Information Security Specialist – AppSec

This is a fully remote position, open to applicants in Brazil.

📋 Description

• Collaborate closely with development teams to foster secure coding practices.

• Assist in the implementation and advancement of Application Security (AppSec) and DevSecOps initiatives.

• Conduct security assessments for web applications, APIs, and integrations.

• Identify vulnerabilities and aid teams in remediation and risk management.

• Engage in security-centric code reviews.

• Utilize security tools such as SAST, DAST, SCA, and vulnerability scanners.

• Contribute to the development of secure pipelines within CI/CD environments.

• Help establish standards, policies, and best practices for application security.

• Take part in initiatives aimed at applying security to Artificial Intelligence (AI), which includes data protection, ensuring safe model usage, and performing risk analysis for AI-integrated applications.

• Support risk assessments regarding the utilization of generative AI and intelligent automation within the corporate context.

• Collaborate with Engineering, Architecture, Cloud, and Information Security teams to bolster solution security.

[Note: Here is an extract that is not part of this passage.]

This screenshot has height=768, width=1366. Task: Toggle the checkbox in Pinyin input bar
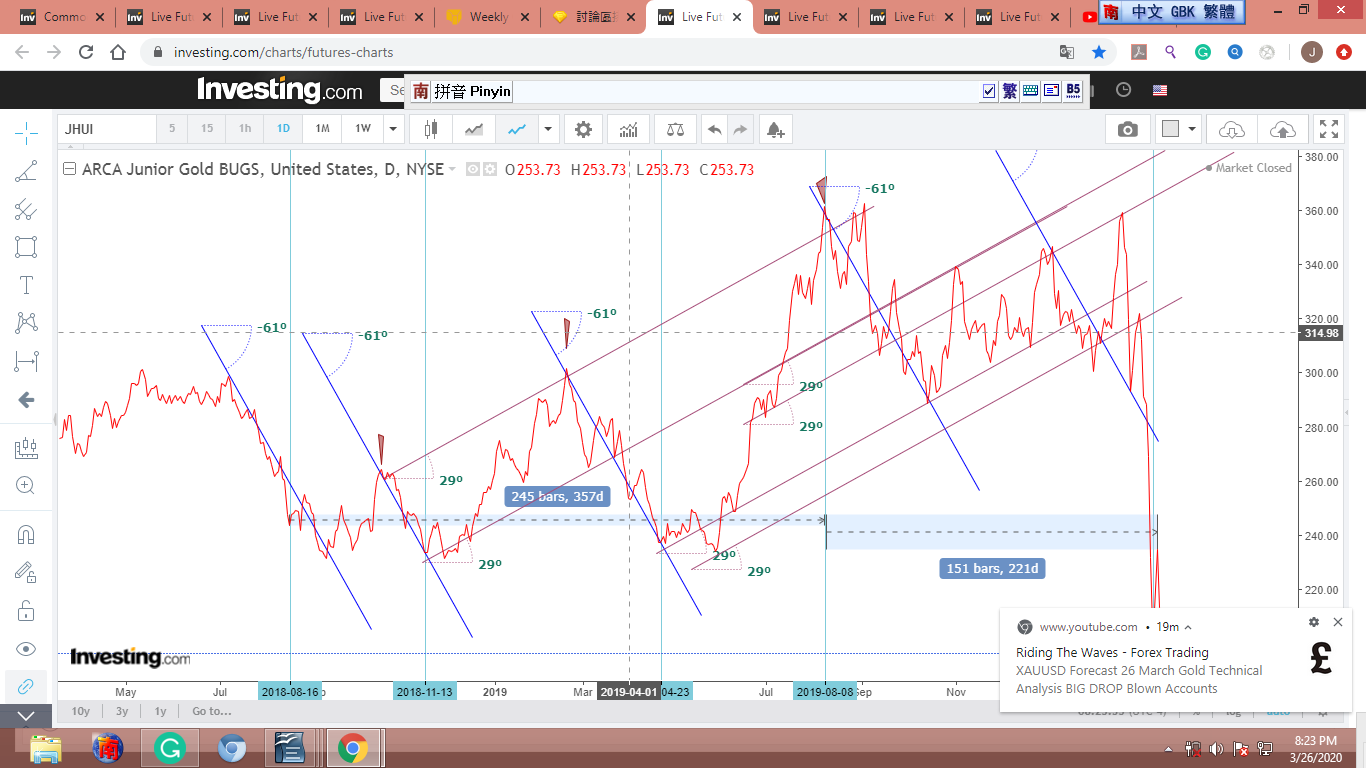pyautogui.click(x=989, y=91)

• Advocate for security and safe-AI awareness among technical and product teams.

• Monitor emerging trends, threats, and best practices in AppSec, DevSecOps, and AI security.

⛳️ Requirements

• Strong understanding of Information Security, particularly in Application Security (AppSec).

• Knowledge of secure development practices and best practices based on the OWASP Top 10.

• Experience or familiarity with application security testing tools:

• SAST: SonarQube, Checkmarx, Semgrep.

• DAST: OWASP ZAP, Burp Suite.

• SCA: Snyk, Dependency-Check.

• Understanding of REST APIs, modern web applications, and microservices.

• Familiarity with CI/CD pipelines using tools like GitHub Actions, GitLab CI/CD, or Jenkins.

• Basic understanding of cloud computing and security in Amazon Web Services (AWS) or Google Cloud environments.

• Experience with version control using Git.

• Knowledge of containers and container security with Docker and Kubernetes.

• Familiarity with cloud and container security tools such as Trivy, Wiz, or Prisma Cloud.

• Interest or experience in applying security to Artificial Intelligence (AI), including:

• Security considerations in the use of generative AI.

• Safeguarding data used by AI models.

• Risk assessment in AI-enabled applications.

• Familiarity with frameworks and best practices such as the OWASP LLM Top 10.

• Strong communication skills for effective collaboration with development, engineering, and product teams.

• An analytical and collaborative mindset with a keen interest in new technologies and offensive/defensive security.

🏝️ Benefits

• Flash Card (the beloved pink one!) offering flexible benefits: meal, grocery, mobility, health, education, culture, and wellness.

• Comprehensive health insurance.

• Life insurance coverage.

• Extended maternity and paternity leave along with childcare assistance.

• A day off to celebrate your birthday 🎂.

• Hybrid and flexible work model, including home office allowance and in-office experiences.

• Exclusive partner discounts available through the Flash app.

• TotalPass access.

• Pet care benefits provided through Guapeco.